TO BE DONE: List as a JSON array of strings each line starting with the line containing "Click the G-Squared Interactive link" and continuing through the line containing "pos(659,1023)", one string per line, skipping blank lines. Leave the pictures out.

LISTED ENTRIES:

════════════════════

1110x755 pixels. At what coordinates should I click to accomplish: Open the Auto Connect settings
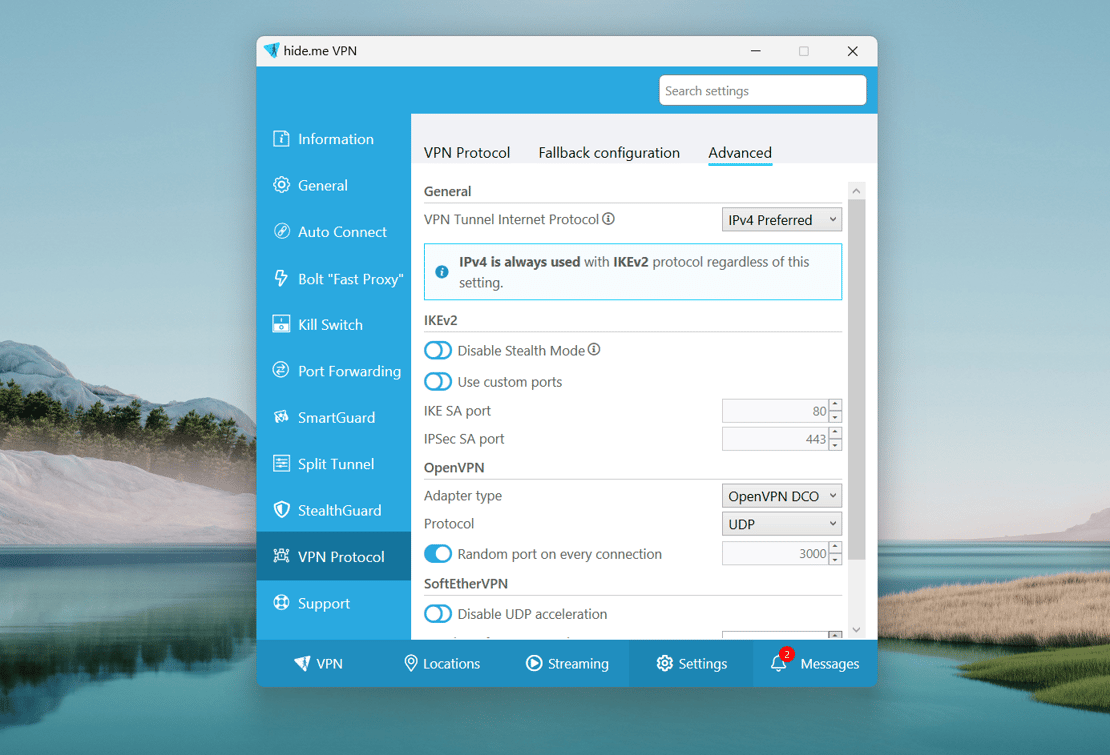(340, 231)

════════════════════

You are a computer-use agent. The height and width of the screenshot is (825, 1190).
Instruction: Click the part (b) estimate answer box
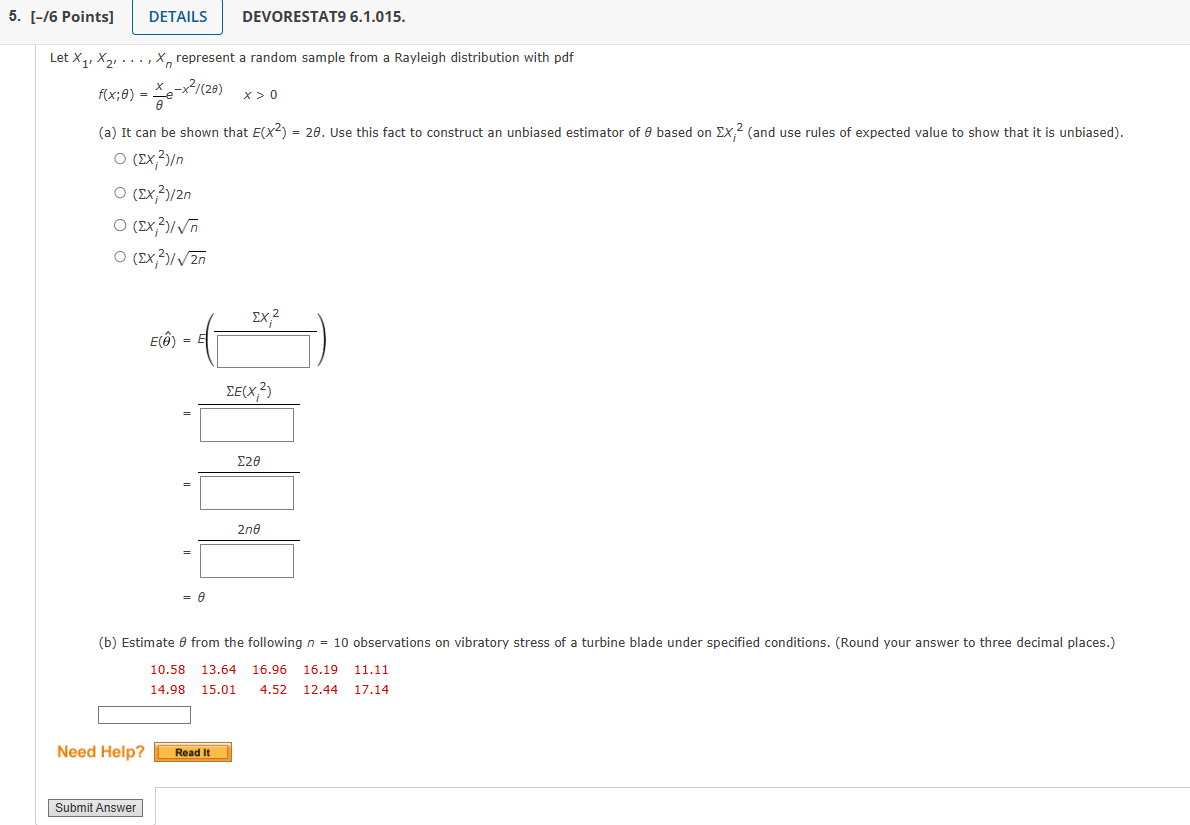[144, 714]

════════════════════

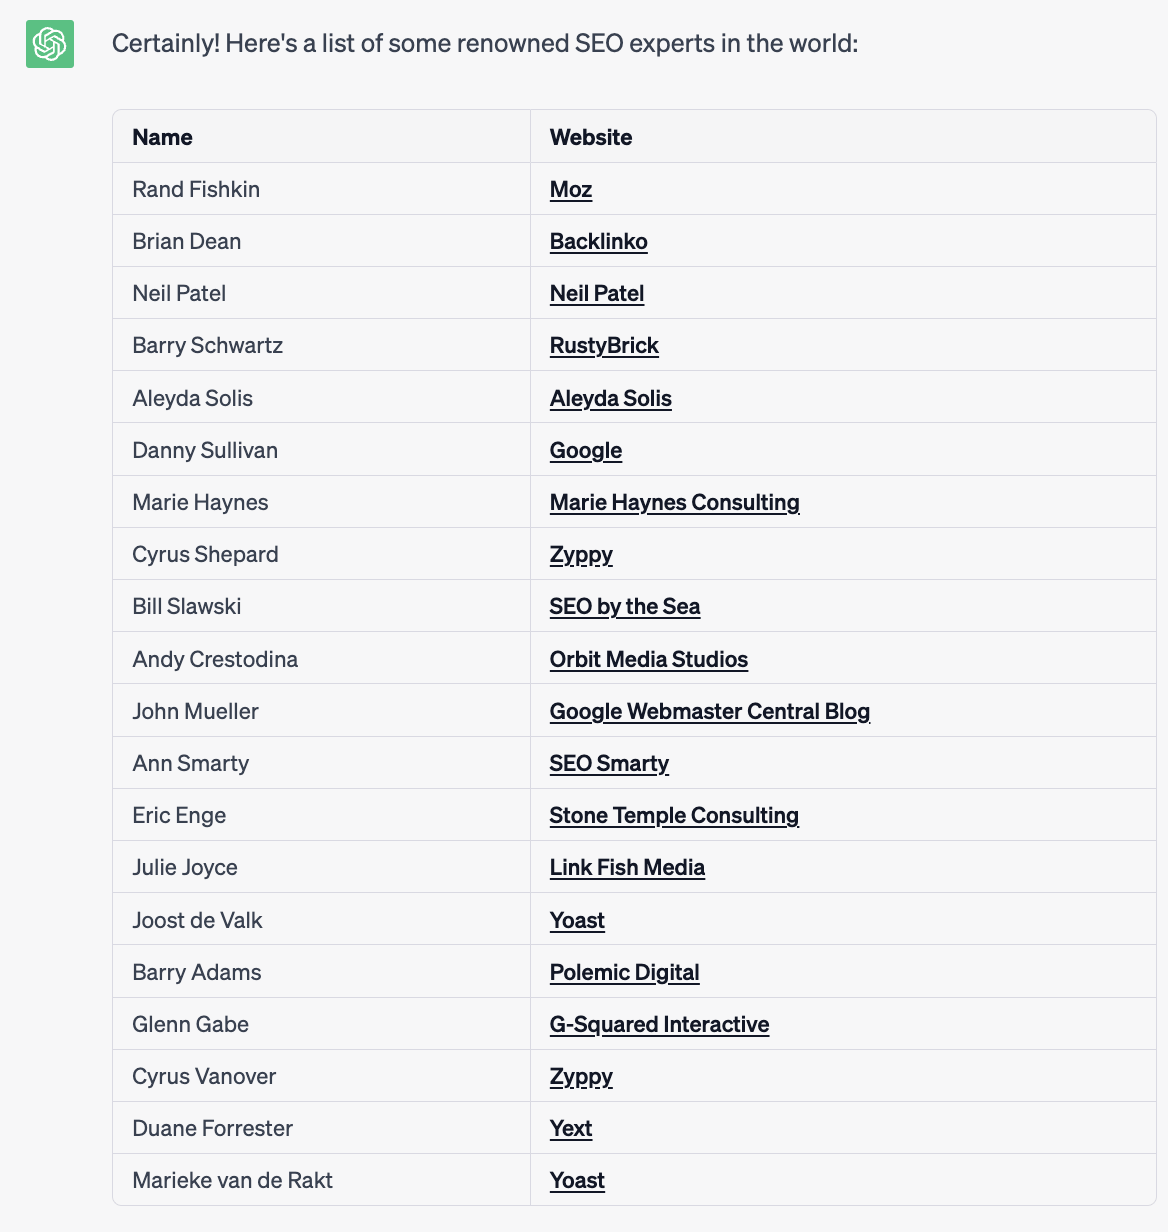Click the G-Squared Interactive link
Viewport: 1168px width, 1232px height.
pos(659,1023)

════════════════════

RESPONSE TO THE TASK:
[
  "Click the G-Squared Interactive link",
  "Viewport: 1168px width, 1232px height.",
  "pos(659,1023)"
]